IMPORTANT GAME EVENT:

Since the patch on 11 July 2022, settlers will now properly repair damaged construction - but naturally will not replace anything that was completely destroyed.

This changed the game signficantly.

When a treb shot hits the outer wall or roof, it may or may not destroy a section completely. If it does, settlers will have to be instructed to replace it. If it doesn't, then settlers (who can reach it) WILL automatically repair the damaged section.

However a treb shot also seems to create "splash damage" which may be some distance from the point of impact. Again, something like a cracked floor tile WILL be repaired automatically by your settlers, Anything completely destroyed will have to be replaced.

Experts seem to agree that the extent of splash damage does NOT currently depend on the strength of the walls that were hit.

Just from my experiences so far in easy learning mode:

* Limestone block walls and clay brick walls (not limestone walls and clay walls) have 8 times the durability (hitpoints) of wooden walls, so in a valley where clay is abundant starting clay brick production early seems a good idea.

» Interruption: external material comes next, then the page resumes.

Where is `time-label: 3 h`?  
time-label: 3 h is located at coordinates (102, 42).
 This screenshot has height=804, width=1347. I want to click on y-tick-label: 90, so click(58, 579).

* I added a second clay brick wall next to the existing wooden walls, producing a double-thickness wall, and the walls have never had sections completely destroyed.

* Because trebs seem to have a preference for certain areas of my settlement, I used clay brick tiles instead of wooden floor tiles there. I haven't had one of those completely destroyed, and those that aren't completely destroyed will now be automatically repaired.

* It seems like a good idea, following a treb attack, to systematically check that all of the room types previously recognized are still recognized. Doing this has helped me to identify where splash damage has occurred.